L’enjeu de ces temps de rencontres transversales est également de faire tomber les craintes qui peuvent encore exister entre les professionnels de l’aide à domicile et les institutions. « Un tel projet bouscule forcément les habitudes. C’est la première fois que nous sommes amenés à travailler ensemble. Si, au départ, il y a pu y avoir des réticences, nous avons bien cheminé en un an pour créer une culture commune », se réjouit le directeur. Échanger, évaluer, croiser les regards, s’enrichir mutuellement… tout cela pour éviter au maximum les situations de rupture de la personne et les pertes de chances qui y sont liées. Sur le papier, la proposition ne manque pas d’intérêt, mais tient-elle vraiment ses promesses ? « Quand il s’agit d’une altération lente de l’usager, nous parvenons généralement à anticiper sur les dépendances physiques et cognitives ; ce qui nous permet d’apporter une réponse rapide », note Sandrine Taffary. « Plus de sérénité », « plus de fluidité dans l’accompagnement », « moins de conflits avec les aidants, les bénéficiaires… » De leur côté, les personnes âgées prises en charge semblent également apprécier le dispositif. C’est du moins en ces termes que dix d’entre eux et leurs proches se sont exprimés lors de la première commission d’usagers organisée début octobre. Une impression générale confirmée par Yvette, l’épouse de Jean qui, à 90 ans, s’occupe jour et nuit de son mari. « C’est rassurant d’avoir des professionnels qui viennent nous voir chez nous. Mis à part le week-end, il y a tous les jours quelqu’un qui passe. Cela me permet de faire autre chose, de sortir pour aller au marché. » Reste que le dispositif ne convient pas à tous les aidants. Andrea Léon se souvient ainsi d’une candidate dont le dossier a été refusé, faute d’adhésion de sa fille. « Si s’occuper de sa mère était épuisant pour elle, elle avait peur de “vivre comme en Ehpad”. C’est vrai que cette intrusion à domicile peut être difficile à vivre pour certaines personnes, même si la plupart d’entre elles s’y font très vite. »

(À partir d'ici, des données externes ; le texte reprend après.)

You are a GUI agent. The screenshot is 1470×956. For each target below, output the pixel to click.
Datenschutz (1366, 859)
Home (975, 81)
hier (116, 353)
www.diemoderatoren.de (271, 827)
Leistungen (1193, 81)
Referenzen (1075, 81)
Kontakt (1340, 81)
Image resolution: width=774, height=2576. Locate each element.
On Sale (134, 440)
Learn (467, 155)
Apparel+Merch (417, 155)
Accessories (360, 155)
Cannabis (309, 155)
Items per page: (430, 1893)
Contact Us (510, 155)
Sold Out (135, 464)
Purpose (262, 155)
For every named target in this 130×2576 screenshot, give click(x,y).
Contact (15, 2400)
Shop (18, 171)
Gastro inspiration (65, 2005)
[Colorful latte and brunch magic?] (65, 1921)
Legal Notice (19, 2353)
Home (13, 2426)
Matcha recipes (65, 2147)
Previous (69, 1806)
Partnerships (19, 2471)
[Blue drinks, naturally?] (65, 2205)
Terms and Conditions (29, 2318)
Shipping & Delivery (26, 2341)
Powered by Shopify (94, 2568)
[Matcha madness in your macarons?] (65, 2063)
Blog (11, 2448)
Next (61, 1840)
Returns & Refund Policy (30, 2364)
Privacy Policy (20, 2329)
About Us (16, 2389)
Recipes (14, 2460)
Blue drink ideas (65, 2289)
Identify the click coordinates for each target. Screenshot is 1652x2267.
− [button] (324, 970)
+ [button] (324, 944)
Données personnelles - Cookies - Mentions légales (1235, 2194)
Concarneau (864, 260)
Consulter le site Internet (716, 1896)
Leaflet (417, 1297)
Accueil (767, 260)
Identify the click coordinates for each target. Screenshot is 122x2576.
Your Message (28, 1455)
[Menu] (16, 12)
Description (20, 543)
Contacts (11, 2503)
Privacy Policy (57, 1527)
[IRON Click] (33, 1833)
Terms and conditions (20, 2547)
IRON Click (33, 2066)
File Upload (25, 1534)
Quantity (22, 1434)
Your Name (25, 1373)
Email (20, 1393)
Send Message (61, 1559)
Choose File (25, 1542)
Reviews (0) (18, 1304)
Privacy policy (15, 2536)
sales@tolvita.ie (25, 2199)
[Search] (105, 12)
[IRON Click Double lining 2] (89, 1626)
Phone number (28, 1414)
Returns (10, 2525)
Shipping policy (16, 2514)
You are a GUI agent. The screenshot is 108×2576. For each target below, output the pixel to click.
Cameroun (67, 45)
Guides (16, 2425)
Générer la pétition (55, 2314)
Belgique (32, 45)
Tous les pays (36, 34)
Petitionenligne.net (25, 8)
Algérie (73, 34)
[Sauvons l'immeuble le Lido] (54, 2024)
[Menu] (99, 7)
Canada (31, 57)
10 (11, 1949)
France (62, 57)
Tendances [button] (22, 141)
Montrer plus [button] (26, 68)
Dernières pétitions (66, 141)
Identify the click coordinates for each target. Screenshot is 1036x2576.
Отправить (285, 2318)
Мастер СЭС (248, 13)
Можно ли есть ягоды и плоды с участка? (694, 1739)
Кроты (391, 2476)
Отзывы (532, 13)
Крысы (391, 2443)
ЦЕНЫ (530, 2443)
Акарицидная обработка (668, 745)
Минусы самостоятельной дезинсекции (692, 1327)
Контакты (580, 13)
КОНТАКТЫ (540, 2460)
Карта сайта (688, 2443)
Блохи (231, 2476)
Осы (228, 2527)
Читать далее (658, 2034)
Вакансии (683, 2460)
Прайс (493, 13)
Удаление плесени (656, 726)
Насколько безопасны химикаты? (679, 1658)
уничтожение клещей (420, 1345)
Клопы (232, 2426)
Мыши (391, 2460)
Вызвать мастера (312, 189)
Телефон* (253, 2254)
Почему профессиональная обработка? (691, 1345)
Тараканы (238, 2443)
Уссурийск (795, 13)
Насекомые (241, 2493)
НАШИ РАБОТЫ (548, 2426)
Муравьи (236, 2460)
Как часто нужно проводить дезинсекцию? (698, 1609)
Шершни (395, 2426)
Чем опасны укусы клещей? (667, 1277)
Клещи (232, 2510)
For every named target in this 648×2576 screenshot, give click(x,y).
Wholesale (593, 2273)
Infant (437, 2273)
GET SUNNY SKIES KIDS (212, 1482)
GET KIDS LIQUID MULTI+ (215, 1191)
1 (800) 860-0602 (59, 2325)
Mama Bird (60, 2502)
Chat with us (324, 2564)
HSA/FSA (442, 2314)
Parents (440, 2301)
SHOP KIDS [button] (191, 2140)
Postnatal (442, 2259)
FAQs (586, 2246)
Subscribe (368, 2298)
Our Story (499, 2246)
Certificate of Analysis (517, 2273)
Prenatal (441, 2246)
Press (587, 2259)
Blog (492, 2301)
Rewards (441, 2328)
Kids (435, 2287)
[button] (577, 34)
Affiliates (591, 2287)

Côté budget, après avoir fonctionné grâce à une dotation de l’ARS de 150 000 euros pendant deux ans, depuis octobre, le dispositif bénéficie d’un financement ministériel sur trois ans, sous forme d’un forfait de 1 004 euros par personne accompagnée. De quoi permettre une montée en charge du dispositif, et passer de 20 à 40 bénéficiaires. L’équipe va aussi s’enrichir d’une quatrième ASG, d’un temps d’assistante sociale (0,20 ETP) et de postes de nuit (1,5 ETP), un service jusqu’alors assuré par l’ADMR Rennes. « L’objectif, avec ces moyens humains supplémentaires, est de combler les “vides” de début et de fin de journée, de sorte que le seul moment où l’équipe n’intervient pas, c’est durant les journées du week-end », explique Rémi Locquet. Parallèlement, le directeur souhaite aller plus loin en « aidant les bénéficiaires à la rénovation structurelle » et proposer la mise en place d’un portage de repas dès 2021. Sandrine Taffary, elle, accueille ce nouveau rôle de coordinatrice avec enthousiasme. « Cette opportunité s’est présentée à un moment où j’avais envie de faire moins de soins d’hygiène, avouet-elle. Grâce à ce poste, j’ai troqué les gestes techniques au profit d’un accompagnement plus global et personnalisé. Bien m’en a pris car je peux dire qu’aujourd’hui j’ai retrouvé un élan professionnel. »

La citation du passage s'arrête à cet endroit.